In the old days, the presidential nomination was often unsettled until balloting began at the convention.  Under those rules, the winning candidate typically announced his preferred running mate on the morning of the last day of the convention.  Since 1984, with each party having a presumptive nominee heading into convention, the norm has been to name the preferred running mate before the convention, most often in the week before the convention.  Based on that history, Trump should name his VP pick sometime next week.

Right now, Trump’s pick may come down to who is willing to accept the nomination that is a viable pick.  Every time the press speculates on a candidate who might actually improve Trump’s chances, that candidate withdraws their name from consideration (most recently Bob Corker and Jodi Ernst).

The three names that are most frequently mentioned as potential running mates for Trump are all hopelessly flawed.

With Newt Gingrich, the question would be which of the nominees dumped his wife in the worst possible way.  Gingrich would also be a throwback to the 1990s in a way that would not compare favorably with Clinton.  Finally, there is also the suggestion that a contributing factor to the shutdown of the government when Gingrich was speaker was Gingrich’s brusied ego.  Given the concern about Trump’s ego getting the better of him, Gingrich is not necessarily an improvement.

With Chris Christie, the issues start with Bridgegate and go on from there.  Like Trump, Christie is a bit of a bully — a tendency that did not wear well in the Republican debates.  Finally, given how tentative Trump’s control over the convention is, picking a northeastern “moderate” will feed into the fears of many delegates that Trump has no core principles (beyond self-promotion).

Finally, there is Senator Jeff Sessions.  There is not anything immediately disqualifying about Senator Sessions and he would make the convention delegates happy.  On the other hand, it is hard to see what an ultra-conservative Senator from Alabama does to make the ticket more competitive.  In fact, Senator Sessions may be the only pick that makes Trump’s positions on immigration seem moderate.

With none of the main three being viable, it is almost run a name up the flagpole time to see who gets good reaction.  Currently at the top of the list is Indiana Governor Mike Pence.  He is conservative enough to keep everybody happy and did serve in Congress for a decade before becoming governor — giving him both experience at the federal level and in the executive branch.  The downside is that he is up for re-election this year and Indiana does not allow candidates to run for some other position while running for vice-president or president.  If he were to get the v.p. pick, Indiana Republicans would have to do some quick shuffling which might cost them the Governor’s mansion.
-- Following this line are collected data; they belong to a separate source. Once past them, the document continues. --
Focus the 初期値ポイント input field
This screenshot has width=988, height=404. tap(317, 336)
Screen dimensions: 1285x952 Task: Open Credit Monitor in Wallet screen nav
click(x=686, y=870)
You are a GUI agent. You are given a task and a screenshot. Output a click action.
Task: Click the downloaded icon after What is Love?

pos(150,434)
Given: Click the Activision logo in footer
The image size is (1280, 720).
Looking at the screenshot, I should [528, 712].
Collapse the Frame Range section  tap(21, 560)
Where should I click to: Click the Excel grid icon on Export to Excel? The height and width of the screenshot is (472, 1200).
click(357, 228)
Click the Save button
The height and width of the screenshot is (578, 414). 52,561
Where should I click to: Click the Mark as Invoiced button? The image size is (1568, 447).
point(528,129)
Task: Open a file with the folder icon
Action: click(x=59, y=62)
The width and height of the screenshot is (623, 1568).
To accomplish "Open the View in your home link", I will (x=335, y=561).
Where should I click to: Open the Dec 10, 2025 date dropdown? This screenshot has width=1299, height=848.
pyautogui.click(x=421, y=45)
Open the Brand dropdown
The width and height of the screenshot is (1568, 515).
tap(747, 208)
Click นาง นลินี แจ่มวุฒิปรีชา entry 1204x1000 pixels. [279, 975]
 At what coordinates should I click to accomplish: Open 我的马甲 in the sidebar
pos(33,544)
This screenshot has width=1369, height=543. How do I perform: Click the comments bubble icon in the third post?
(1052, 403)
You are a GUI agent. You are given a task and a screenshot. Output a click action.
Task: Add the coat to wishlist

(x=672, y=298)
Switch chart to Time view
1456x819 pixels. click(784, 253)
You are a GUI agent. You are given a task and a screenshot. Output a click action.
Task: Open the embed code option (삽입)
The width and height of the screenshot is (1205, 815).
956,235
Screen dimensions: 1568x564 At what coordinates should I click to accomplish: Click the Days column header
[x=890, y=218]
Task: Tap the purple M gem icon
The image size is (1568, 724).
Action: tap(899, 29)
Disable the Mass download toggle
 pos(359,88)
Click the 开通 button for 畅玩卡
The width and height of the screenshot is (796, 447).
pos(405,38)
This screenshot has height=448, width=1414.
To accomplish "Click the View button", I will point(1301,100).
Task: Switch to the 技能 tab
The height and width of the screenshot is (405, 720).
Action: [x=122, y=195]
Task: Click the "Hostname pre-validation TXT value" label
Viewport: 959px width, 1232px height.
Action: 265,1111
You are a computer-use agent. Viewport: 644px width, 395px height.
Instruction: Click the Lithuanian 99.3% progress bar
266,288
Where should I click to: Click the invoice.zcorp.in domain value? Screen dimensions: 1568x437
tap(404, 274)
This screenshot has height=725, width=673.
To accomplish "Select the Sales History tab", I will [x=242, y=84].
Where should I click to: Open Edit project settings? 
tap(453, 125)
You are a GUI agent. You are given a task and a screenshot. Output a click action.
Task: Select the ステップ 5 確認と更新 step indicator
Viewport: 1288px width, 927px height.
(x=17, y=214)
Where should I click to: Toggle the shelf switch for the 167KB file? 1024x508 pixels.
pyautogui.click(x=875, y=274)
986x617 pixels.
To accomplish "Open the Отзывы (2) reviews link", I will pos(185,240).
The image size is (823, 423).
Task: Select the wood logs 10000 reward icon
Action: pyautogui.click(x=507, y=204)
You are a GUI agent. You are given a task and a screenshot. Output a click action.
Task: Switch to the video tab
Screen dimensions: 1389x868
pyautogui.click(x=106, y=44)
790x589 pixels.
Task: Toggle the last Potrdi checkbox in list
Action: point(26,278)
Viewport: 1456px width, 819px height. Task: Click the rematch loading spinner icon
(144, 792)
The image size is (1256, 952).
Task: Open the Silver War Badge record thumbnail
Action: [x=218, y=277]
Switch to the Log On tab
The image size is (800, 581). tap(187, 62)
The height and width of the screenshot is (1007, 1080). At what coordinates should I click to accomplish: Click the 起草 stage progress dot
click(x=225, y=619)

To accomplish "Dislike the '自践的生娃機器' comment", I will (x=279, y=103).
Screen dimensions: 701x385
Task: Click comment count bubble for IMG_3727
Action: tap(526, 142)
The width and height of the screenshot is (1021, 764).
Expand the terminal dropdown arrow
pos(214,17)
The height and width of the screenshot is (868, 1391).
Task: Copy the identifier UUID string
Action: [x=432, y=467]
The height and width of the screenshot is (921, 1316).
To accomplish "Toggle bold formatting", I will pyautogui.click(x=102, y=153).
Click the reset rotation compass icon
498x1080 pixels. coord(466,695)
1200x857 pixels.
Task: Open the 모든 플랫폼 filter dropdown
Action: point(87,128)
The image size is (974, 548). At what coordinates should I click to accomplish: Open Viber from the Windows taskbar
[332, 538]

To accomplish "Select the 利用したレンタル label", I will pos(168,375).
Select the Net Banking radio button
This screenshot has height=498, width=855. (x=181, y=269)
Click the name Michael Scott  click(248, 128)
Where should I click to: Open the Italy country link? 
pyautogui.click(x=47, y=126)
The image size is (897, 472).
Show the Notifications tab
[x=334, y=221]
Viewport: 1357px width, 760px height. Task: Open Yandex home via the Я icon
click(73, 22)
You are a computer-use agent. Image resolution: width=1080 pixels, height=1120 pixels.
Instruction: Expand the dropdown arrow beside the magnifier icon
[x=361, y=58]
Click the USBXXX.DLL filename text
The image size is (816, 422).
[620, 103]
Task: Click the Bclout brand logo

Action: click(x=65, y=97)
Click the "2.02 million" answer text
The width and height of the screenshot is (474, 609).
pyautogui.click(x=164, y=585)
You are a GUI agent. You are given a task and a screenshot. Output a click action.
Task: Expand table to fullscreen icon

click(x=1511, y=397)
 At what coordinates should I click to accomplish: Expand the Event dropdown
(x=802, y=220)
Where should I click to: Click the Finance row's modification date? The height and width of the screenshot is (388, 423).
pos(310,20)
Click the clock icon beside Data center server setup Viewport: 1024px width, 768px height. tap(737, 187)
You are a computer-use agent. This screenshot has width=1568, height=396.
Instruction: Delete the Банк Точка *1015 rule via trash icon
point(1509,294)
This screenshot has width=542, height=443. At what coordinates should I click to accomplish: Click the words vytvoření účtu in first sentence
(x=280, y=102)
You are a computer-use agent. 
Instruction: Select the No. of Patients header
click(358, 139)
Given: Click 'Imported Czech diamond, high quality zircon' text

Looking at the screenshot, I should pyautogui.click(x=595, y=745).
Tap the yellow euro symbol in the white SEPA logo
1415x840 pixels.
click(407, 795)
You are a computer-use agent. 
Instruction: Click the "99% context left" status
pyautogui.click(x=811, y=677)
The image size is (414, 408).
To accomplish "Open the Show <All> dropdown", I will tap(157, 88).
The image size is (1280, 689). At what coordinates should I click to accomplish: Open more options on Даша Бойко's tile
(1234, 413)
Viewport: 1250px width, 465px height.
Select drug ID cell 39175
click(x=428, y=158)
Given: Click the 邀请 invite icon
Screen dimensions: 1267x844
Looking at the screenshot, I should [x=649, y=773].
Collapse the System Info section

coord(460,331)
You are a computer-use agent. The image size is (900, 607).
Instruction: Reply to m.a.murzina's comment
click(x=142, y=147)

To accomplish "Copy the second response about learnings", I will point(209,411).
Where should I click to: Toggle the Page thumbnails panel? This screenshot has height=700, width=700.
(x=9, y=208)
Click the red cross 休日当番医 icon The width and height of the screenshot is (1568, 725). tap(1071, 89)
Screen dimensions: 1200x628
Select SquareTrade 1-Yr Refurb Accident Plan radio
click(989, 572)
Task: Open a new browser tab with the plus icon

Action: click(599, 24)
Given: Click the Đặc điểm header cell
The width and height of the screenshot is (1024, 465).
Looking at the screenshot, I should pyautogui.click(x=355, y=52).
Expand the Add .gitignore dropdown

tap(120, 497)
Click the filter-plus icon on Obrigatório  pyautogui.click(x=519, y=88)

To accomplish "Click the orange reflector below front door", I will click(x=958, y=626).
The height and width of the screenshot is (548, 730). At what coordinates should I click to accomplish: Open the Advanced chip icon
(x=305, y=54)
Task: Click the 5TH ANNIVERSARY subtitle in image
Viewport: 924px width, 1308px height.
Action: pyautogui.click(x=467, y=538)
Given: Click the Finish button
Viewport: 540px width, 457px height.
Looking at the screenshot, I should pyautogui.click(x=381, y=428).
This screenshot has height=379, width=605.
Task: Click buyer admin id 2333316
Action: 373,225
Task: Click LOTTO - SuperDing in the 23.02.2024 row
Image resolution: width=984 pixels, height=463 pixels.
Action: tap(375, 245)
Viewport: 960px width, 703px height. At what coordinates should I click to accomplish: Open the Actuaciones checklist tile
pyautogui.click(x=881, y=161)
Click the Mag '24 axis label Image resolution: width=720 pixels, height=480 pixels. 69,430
Other names that seem to be coming up are Senator John Thune of South Dakota, Senator Tom Cotton of Arkansas, and former Senator Scott Brown of whichever New England state he currently calls home.  Of the three, Senator Thune has the longest service in Congress (to the extent that it is a relevant consideration).   However, picking a no-name senator from South Dakota or Arkansas does not seem to add much to the ticket (and Senator Cotton has not demonstrated any real enthusiasm for Trump as the nominee).   Scott Brown’s three years in the Senate don’t add much in the way of governing experience.  Additionally, there is the concern about his conservative bona fides plus a lot in the way of negatives.

Right now Trump really needs somebody to change their mind and agree to run with him.  The problem is that anybody who would be a decent v.p. pick can do the math and look at polls.  It is hard to see how running on a ticket with Trump makes you look more presidential in 2020.  That means that Kasich, Rubio, Cruz, and others who ran in 2016 have next to zero interest in taking a call from Trump.  Right now the best name still in the mix might be Governor Scott Walker of Wisconsin.  The mere fact that Scott Walker’s name is being seriously discussed after his quick exit from the presidential race says something about Trump’s current position within the Republican Party.

While, in theory, Trump still has a week or so to make his pick, he really can’t afford to have any more potential picks express a lack of interest in the spot.  Even in a week in which events seemed to give Trump an opening, his own inability to have any coherent message other than the “greatness” of Donald Trump and the evil of anybody who fails to recognized that greatness is a drag on his campaign.  He can’t afford many more hits.  Having the V.P. selection process turn into “last man standing” will not help turn things around.